## About this task
Each line from the opening of the records that follow to the line with "You are a computer-use agent. Image" needs to be written out exactly. Add nothing.

## Excerpts from a dataset
..........
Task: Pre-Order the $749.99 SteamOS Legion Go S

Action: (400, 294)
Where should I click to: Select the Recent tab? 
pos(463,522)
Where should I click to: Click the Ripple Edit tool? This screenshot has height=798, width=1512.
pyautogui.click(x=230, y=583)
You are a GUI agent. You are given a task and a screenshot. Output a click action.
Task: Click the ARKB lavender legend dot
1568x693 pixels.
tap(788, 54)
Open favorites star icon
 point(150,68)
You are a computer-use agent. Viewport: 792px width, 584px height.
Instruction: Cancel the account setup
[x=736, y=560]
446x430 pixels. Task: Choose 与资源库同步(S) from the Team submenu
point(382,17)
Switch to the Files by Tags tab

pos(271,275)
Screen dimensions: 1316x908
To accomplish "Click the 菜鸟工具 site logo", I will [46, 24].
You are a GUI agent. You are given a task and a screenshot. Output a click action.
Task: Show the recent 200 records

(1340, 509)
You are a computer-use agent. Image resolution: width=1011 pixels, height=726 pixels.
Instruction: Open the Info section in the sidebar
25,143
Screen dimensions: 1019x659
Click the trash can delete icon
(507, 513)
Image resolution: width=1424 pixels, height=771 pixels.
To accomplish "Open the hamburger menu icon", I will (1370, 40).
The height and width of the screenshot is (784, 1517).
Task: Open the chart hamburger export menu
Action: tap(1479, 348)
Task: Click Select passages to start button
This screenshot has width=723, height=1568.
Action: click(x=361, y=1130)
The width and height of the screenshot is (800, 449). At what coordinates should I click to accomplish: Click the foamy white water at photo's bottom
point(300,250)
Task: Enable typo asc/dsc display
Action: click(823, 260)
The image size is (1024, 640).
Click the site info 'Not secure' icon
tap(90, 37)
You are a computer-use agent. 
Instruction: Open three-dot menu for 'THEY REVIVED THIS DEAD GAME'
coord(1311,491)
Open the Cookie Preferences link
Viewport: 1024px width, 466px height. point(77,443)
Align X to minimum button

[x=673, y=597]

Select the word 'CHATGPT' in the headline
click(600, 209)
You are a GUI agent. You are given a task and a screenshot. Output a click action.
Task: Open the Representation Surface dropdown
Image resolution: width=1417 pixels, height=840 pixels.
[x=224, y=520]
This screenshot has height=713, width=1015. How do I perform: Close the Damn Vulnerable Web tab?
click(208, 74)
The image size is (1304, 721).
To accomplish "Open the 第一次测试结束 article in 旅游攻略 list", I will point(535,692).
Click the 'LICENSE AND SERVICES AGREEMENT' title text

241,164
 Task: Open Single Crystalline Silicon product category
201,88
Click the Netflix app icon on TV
..........
## Exercise result
Task: Pre-Order the $749.99 SteamOS Legion Go S

Action: (400, 294)
Where should I click to: Select the Recent tab? 
pos(463,522)
Where should I click to: Click the Ripple Edit tool? This screenshot has height=798, width=1512.
pyautogui.click(x=230, y=583)
You are a GUI agent. You are given a task and a screenshot. Output a click action.
Task: Click the ARKB lavender legend dot
1568x693 pixels.
tap(788, 54)
Open favorites star icon
 point(150,68)
You are a computer-use agent. Viewport: 792px width, 584px height.
Instruction: Cancel the account setup
[x=736, y=560]
446x430 pixels. Task: Choose 与资源库同步(S) from the Team submenu
point(382,17)
Switch to the Files by Tags tab

pos(271,275)
Screen dimensions: 1316x908
To accomplish "Click the 菜鸟工具 site logo", I will [46, 24].
You are a GUI agent. You are given a task and a screenshot. Output a click action.
Task: Show the recent 200 records

(1340, 509)
You are a computer-use agent. Image resolution: width=1011 pixels, height=726 pixels.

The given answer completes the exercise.